The point of all of this, of course, is to get audiences to applaud the grit and determination of activists from the most radical fringes of the environmental movement, while their views are protected from serious cross-examination. Yet these fringe players have proven themselves unrelentingly hostile to industrial activity and economic development. They regard human beings as little more than a cancer on planet Earth, which would otherwise be a utopia for a diverse array of plants and animals. Over the past year, all of the networks implicitly or explicitly cast Hill as a heroine because of the extent of her personal sacrifice, but never offered an even-handed examination of her philosophy — namely, that jobs and the well-being of human beings are lower priorities than "biodiversity."

ABC, for example, saluted Hill in its Planet Earth 2000 special which aired on Earth Day, April 26. Reporter Chris Cuomo called her "the stubborn woman in the tree," who he suggested was secretly "admired" by some employees of Pacific Lumber. "Now Julia travels across the country," Cuomo related, putting Hill on a first-name basis with his audience, "telling her story of personal power and responsibility....the woman who nourished a small deed and watched it grow over 200 feet tall."

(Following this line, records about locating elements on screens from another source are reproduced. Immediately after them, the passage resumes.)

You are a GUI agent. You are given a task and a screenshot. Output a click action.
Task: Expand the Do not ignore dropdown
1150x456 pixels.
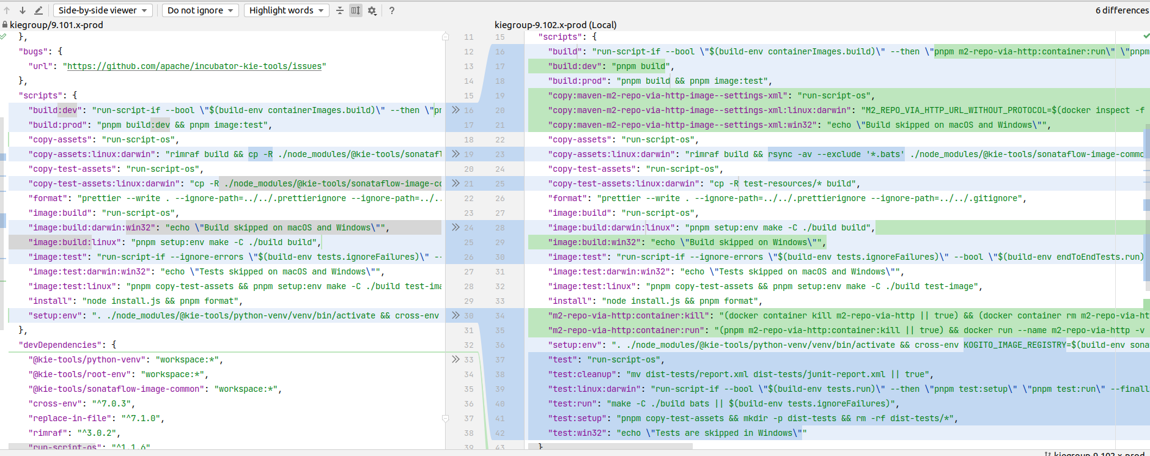click(x=200, y=10)
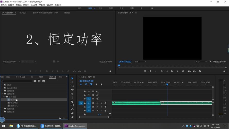Viewport: 229px width, 129px height.
Task: Switch to the Effect Controls tab
Action: click(23, 13)
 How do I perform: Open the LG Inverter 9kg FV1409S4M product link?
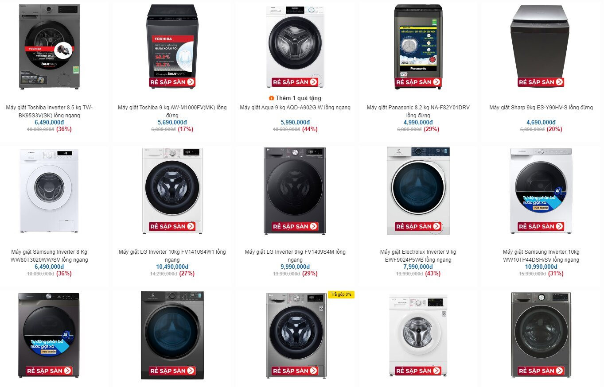point(295,256)
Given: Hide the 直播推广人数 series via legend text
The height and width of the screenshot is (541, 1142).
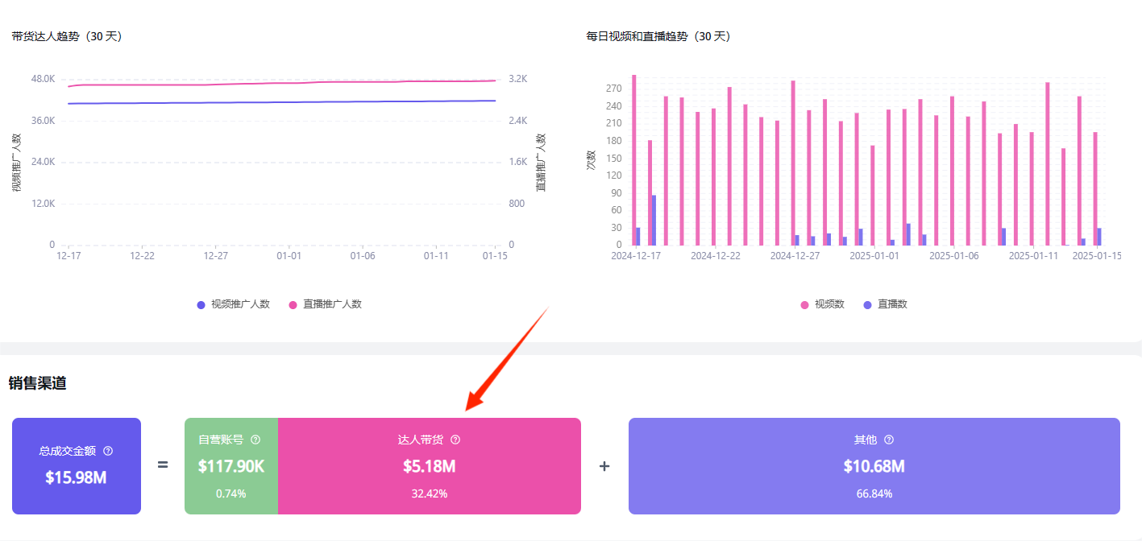Looking at the screenshot, I should (332, 305).
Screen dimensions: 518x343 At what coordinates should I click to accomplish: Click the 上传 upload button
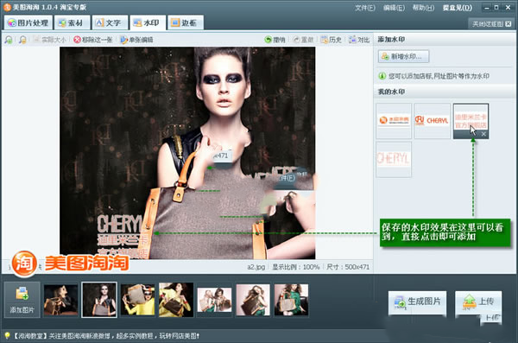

Today has been an especially sympathetic forum for Hill. Last April, she was also interviewed by Lauer, who went out of his way to "remind people that you never went up in that tree intending to spend over two years up there; you thought maybe a month. And you also don’t like to be associated or, or labeled as one of those kind of granola-crunching hippie types who does this thing all the time." After her late November appearance, Today’s web site directed viewers to the Circle of Life Foundation site, where they could give money to the "Luna Preservation Endowment."

Imagine Today giving viewers instructions on how they could send donations to conservative, free-market foundations.

During the recently-concluded campaign season, the networks went out of their way to resist covering what they considered manufactured news events, i.e., events which were constructed merely for the sake of attracting reporters and which, in the absence of media attention, would not have existed. CBS’s Dan Rather, for example, even went so far as to blast both the Republican and Democratic nominating conventions as infomercials; "Popeil politics," he sneeringly labeled them in honor of Ron Popeil, who has sold millions of rotisserie barbecues and inside-the-egg scramblers on TV.

When Julia Hill climbed Luna, she and her supporters created a made-for-TV event, and a sympathetic media helped her win her goal of saving a single, elderly redwood. But her unremittingly hostile view of both the lumber company and anyone else who sees value in jobs and human well-being is a long way from even what most liberals think — and Today should know better than ruin viewers’ mornings with a seriously one-sided presentation of such laughable ideas.